07/13/2012 06:28 pm ET Updated Dec 06, 2017

Get Down & Dirty With Strawberries


Every week gets Down & Dirty, where we break down our favorite seasonal fruits, vegetables and more by the numbers.

Strawberries are nuts! Actually, they're fruit -- and despite the name, they're not berries. Whether you're eating them plain or with clotted cream, stacking them sky-high with meringues, or using them to top a spinach salad, here's everything you need to know about buying, storing and eating everyone's favorite all-American fruit (literally -- the Pilgrims had them at the first Thanksgiving) that's versatile, delicious and as good for snacking as it is for sherbet, ricotta or roasting.

1. Seedy business: Let's get technical: the reason that a strawberry is not, in fact, a berry is because true berries have their seeds on the inside. According to the California Strawberry Commission, there are on average 200 seeds on every strawberry! 

2. Color Theory: As America"s Test Kitchen tells us, the strawberries that you see at the store may be red -- they continue to ripen in color after being picked -- but it doesn't mean that they're sweet. Strawberries come in all shades, from orange-red to much darker, all depending on the variety, the weather and the soil. 

3. Size Doesn't Matter: Next time you're at the market, try buying the tiniest strawberries you can and compare them with the larger ones. Often, tinier ripe berries have a more concentrated flavor.

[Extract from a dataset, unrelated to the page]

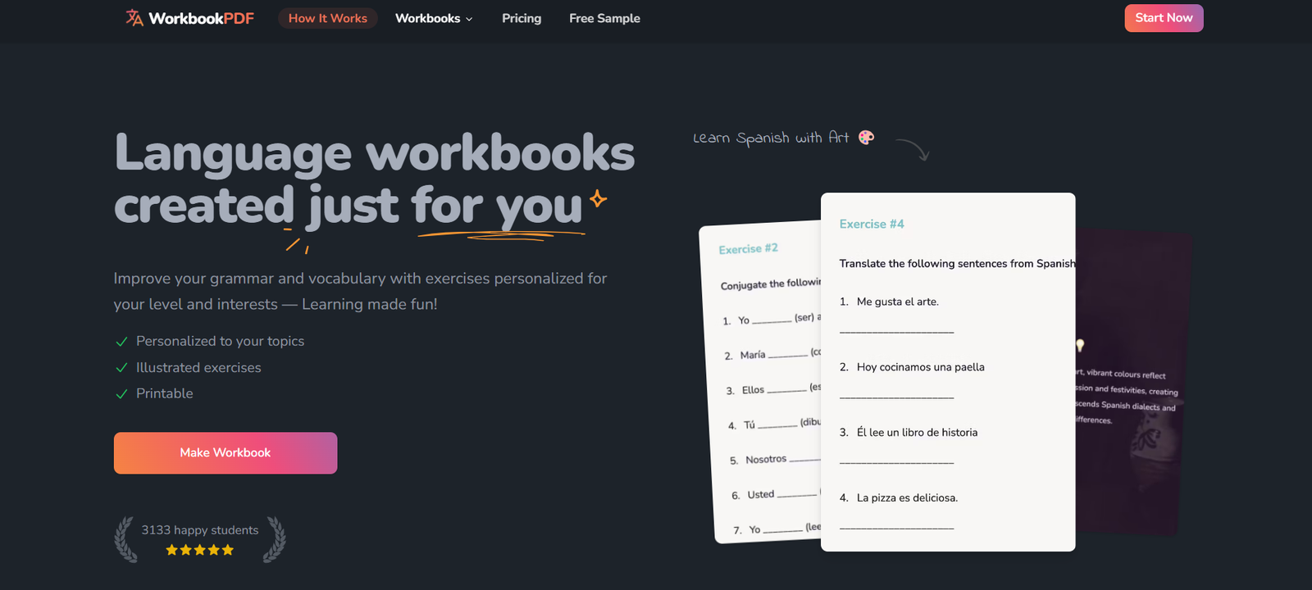
Task: Open the How It Works page
Action: [327, 18]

4. Vivid Vivisection: When you bite into a strawberry, you should see uniform red on the inside. Strawberries that are white inside -- or worse, hollow -- don't last as long because of the air space of oxygen inside the fruit that speeds decay. 

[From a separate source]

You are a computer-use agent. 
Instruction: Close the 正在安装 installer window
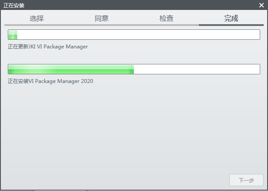(x=262, y=5)
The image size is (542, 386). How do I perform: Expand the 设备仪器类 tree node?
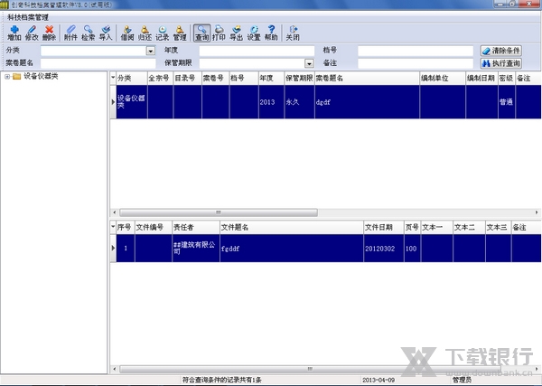pos(7,77)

5. Leaf Cap: The leaves on a strawberry are edible, but you probably don't want them in your pie or ice cream. Use a spoon to easily scoop away, or "hull," the top of the plant.

6. See Spot Run: Strawberries are often sold in tiny baskets called "punnets." (Cool name, huh?) If you see red splotches on the punnets of strawberries you're buying at market, it's a good sign that some of the fruit may be too ripe and has been crushed under its own weight. Unless you'll be cooking with them that day, look for a clean one.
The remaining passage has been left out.